Testo fornito:
════════════════════
(1) Trovandomi nel solito mio stato, quando appena ho visto il mio amante Gesù e mi ha detto:
(2) “Figlia mia, quando tiro l’anima innanzi alla mia presenza ha questo bene, che acquista in sé stessa e copia i modi dell’agire divino, in modo che trattando poi con le creature, sentono in loro stesse la forza dell’agire divino che detta anima possiede”.
(3) Dopo ciò mi sentivo un timore, cioè che quelle cose che faccio nel mio interno se fossero accetevole o no al Signore, e Lui ha soggiunto:
(4) “Perché temi mentre la tua vita è innestata con la Mia? E poi, tutto ciò che fai nel tuo interno è stato infuso da Me, e molte volte l’ho fatto Io insieme con te, suggerendoti il modo come farli e come fossero a Me graditi; altre volte ho chiamato gli angioli ed uniti insieme hanno fatto ciò che tu facevi nel tuo interno; ciò significa che gradisco quello che tu fai, e che Io stesso ti ho insegnato; perciò seguita e non temere”.
(5) Così sono restata tranquillizzata.
════════════════════
Dati disponibili:
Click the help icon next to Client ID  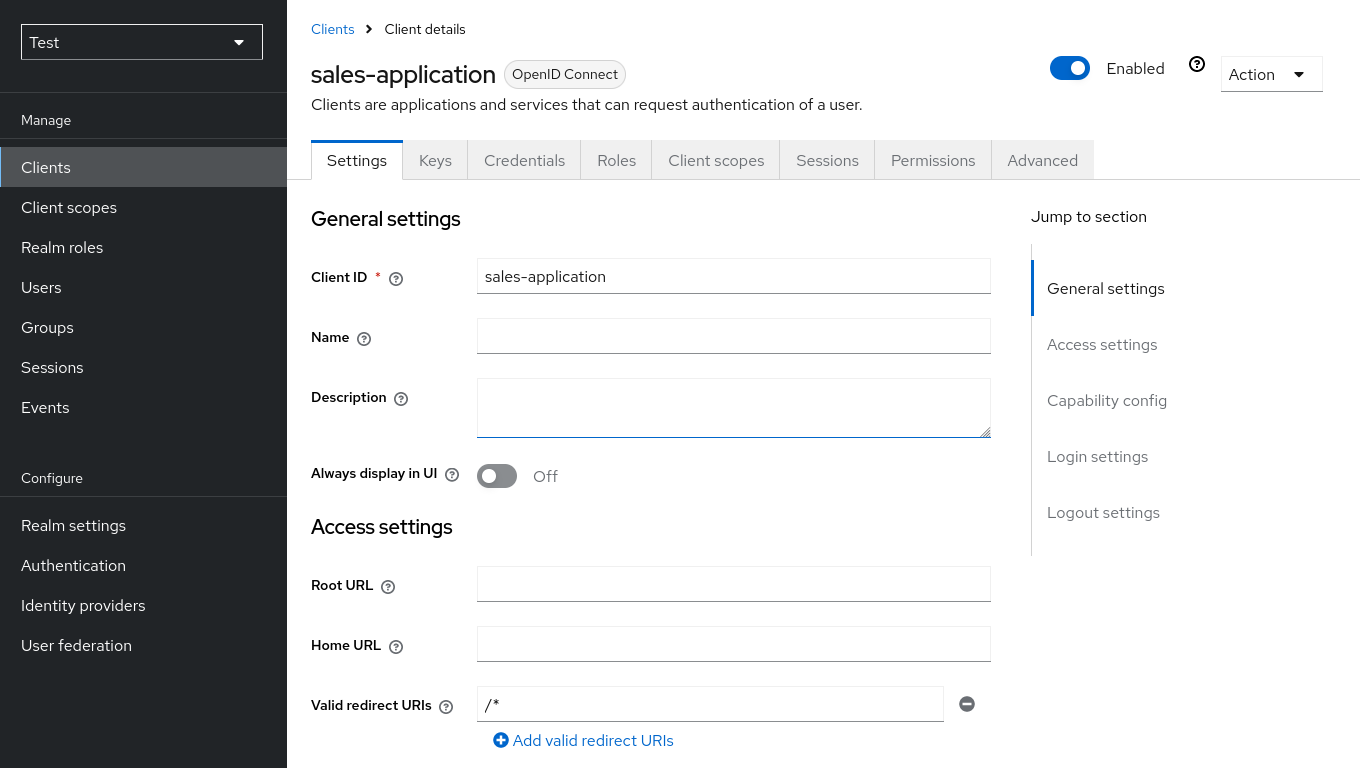click(396, 279)
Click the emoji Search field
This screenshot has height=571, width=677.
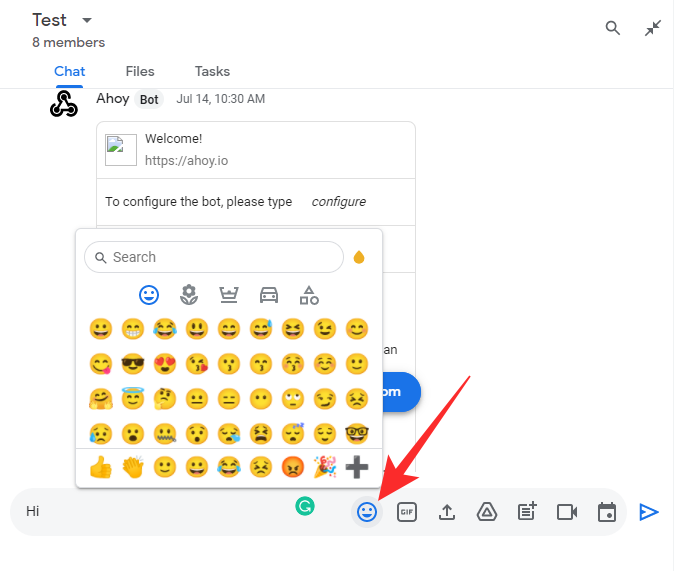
════════════════════
Istruzioni del compito:
Prosegui il brano sul colloquio interiore con Gesù partendo dalla frase successiva all'ultima riportata.

Risultato dell'esercizio:
(1) Trovandomi nel solito mio stato, mi sentivo fuori di me stessa andando cercando il mio adorabile Gesù e non lo trovavo, ripetevo le ricerche, i pianti, ma tutto invano, non sapevo più che fare, il mio povero cuore agonizzava ed assorbiva un dolore tanto acuto da non saperlo spiegare, so dire solo che non so come sono restata viva. Mentre mi trovavo in questa dolorosa situazione, ma sempre cercandolo senza potermi un momento astenermi di fare nuove ricerche, finalmente l’ho trovato e gli ho detto: “Come Signore ti fai meco crudele? Vedi un poco tu stesso se sono pene che possa io tollerare”. E tutta sfinita mi sono abbandonata nelle sue braccia; e Gesù tutta compatendomi e guardandomi mi ha detto:
(2) “Figlia diletta mia, hai ragione, quietati che sto con te e non ti lascerò; povera figlia, come soffri, la pena dell’amore è più terribile dell’inferno; che cosa tiranneggia di più, l’inferno o un amore contrapposto, un’amore odiato? Che cosa può tiranneggiare un’anima di più dell’inferno? Un’amore amato. Se tu sapessi quanto Io soffro nel vederti per causa mia tiranneggiata da questo amore; per non farmi soffrire tanto dovresti stare più quieta quando ti privo della mia presenza. Immaginati tu stessa, se Io tanto soffro nel veder soffrire chi non mi ama e mi offende, quanto più soffrirò nel veder soffrire chi mi ama?”
(3) Onde io nel sentire ciò, commossa ho detto: “Signore, dimmi almeno se vuoi che mi sforzi d’uscire da questo stato senza aspettare il confessore quando non venite?”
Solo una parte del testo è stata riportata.